(Pixel coordinate grounding data)
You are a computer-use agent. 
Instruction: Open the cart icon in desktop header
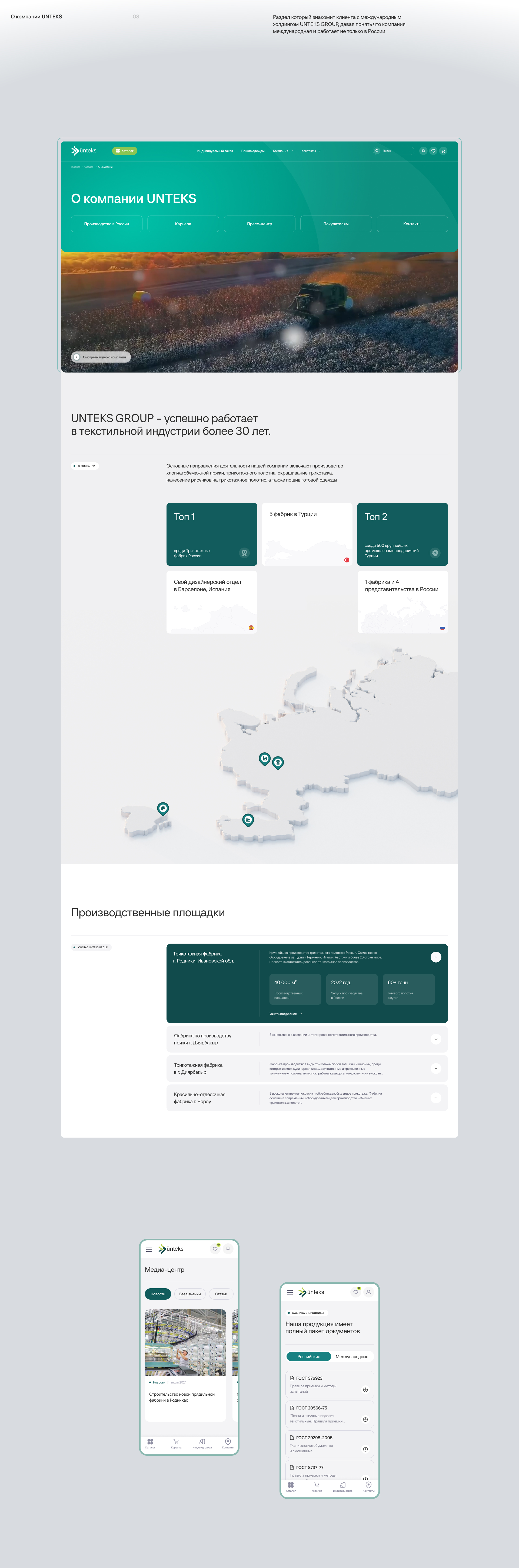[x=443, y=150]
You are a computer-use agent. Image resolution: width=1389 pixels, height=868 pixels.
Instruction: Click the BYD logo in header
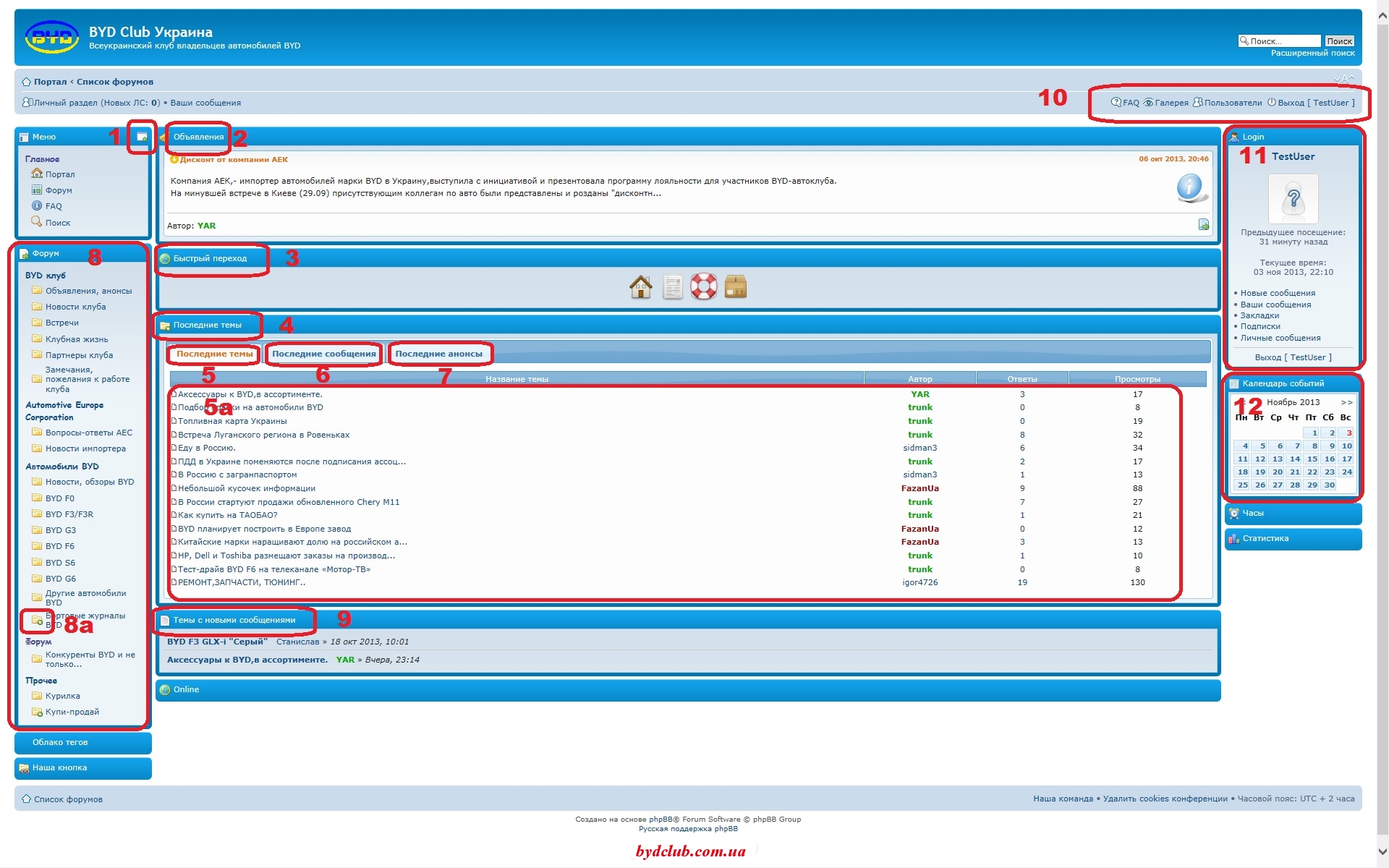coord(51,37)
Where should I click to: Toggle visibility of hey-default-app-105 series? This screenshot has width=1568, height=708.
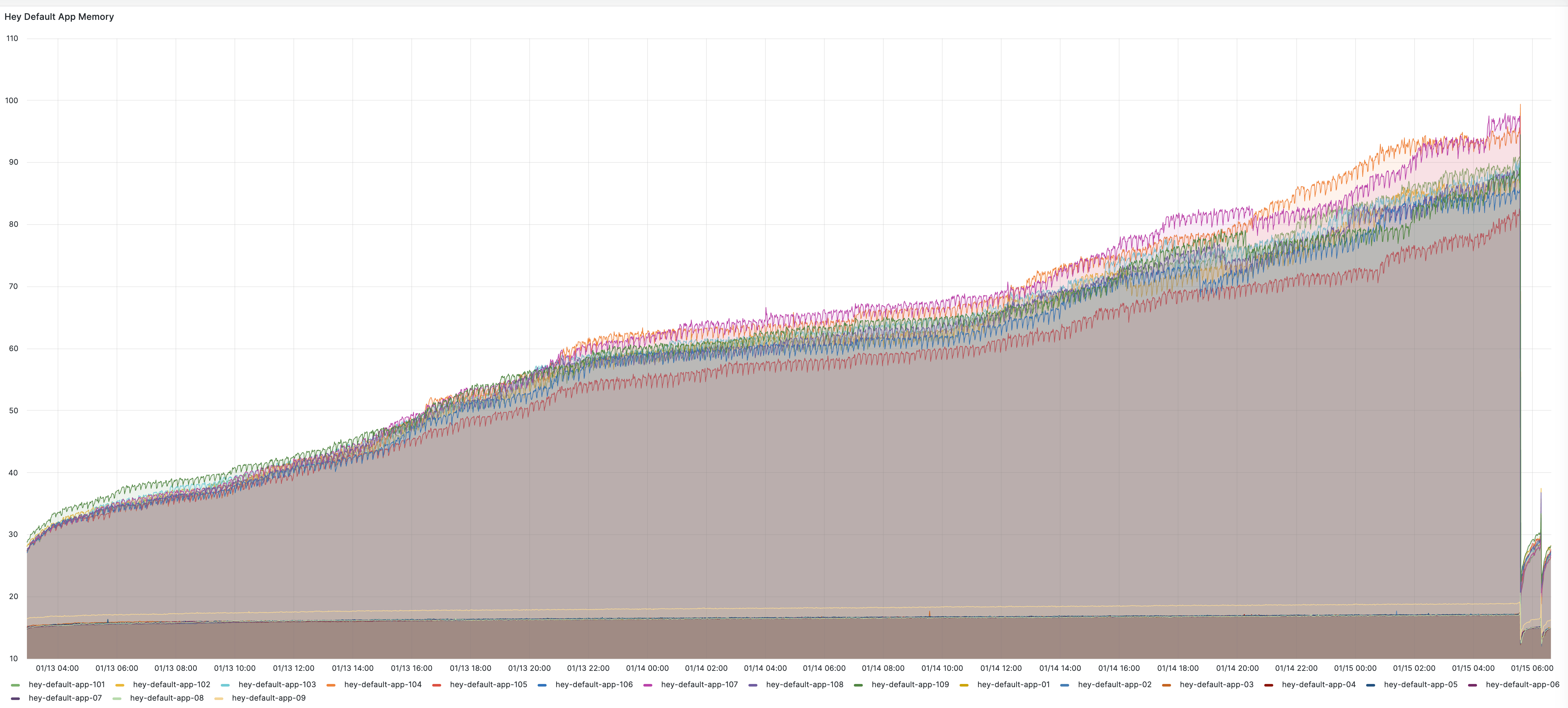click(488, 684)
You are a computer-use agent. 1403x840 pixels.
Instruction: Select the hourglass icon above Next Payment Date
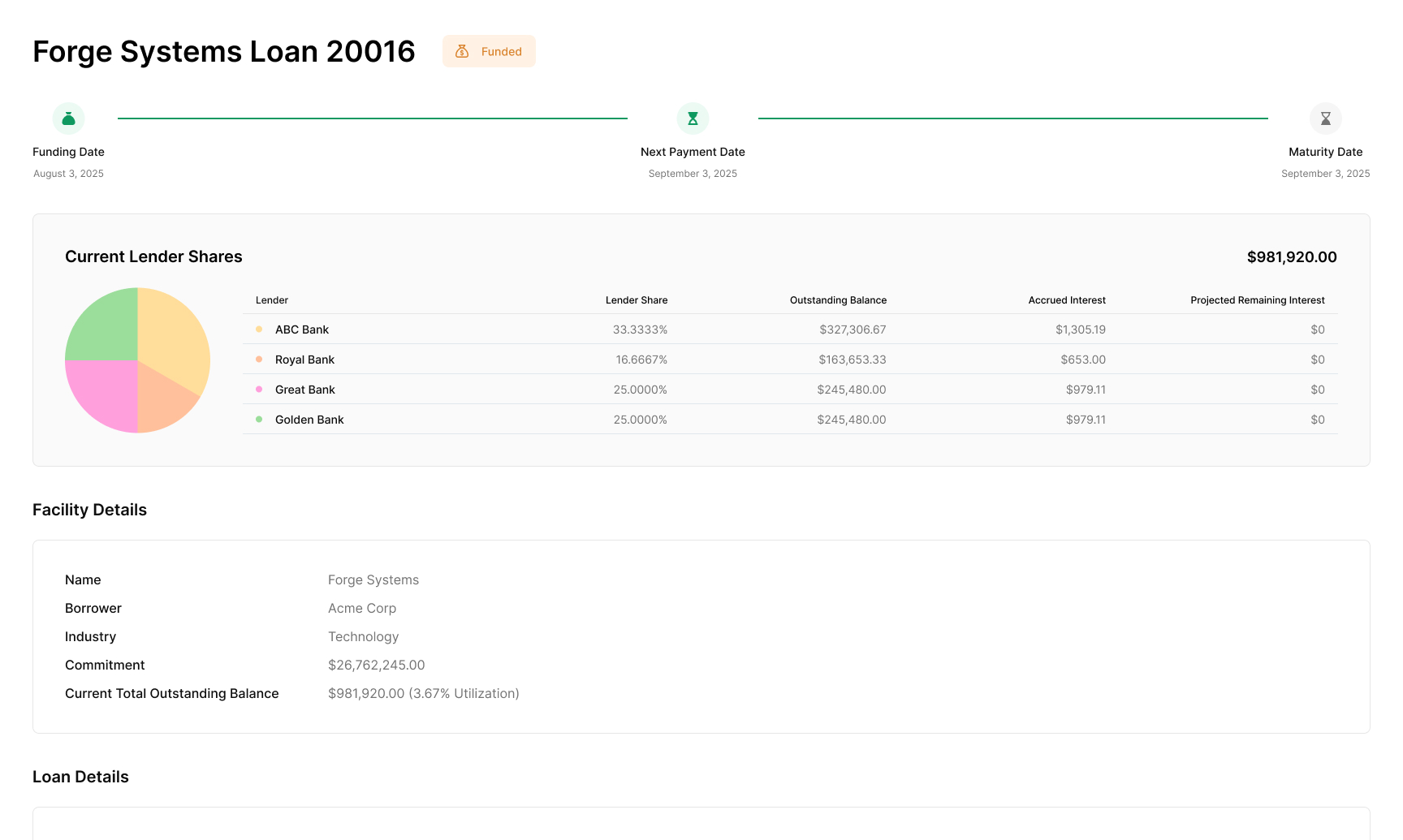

● WORK ITEM
Give all the lines above again, character for character, without pictures.

● EXPECTED ANSWER
You are a computer-use agent. 
Instruction: Open the cart icon in desktop header
[x=443, y=150]
You are a computer-use agent. Image resolution: width=1389 pixels, height=868 pixels.
Instruction: Click the BYD logo in header
coord(51,37)
Where should I click to: Toggle visibility of hey-default-app-105 series? This screenshot has width=1568, height=708.
click(488, 684)
You are a computer-use agent. 1403x840 pixels.
Instruction: Select the hourglass icon above Next Payment Date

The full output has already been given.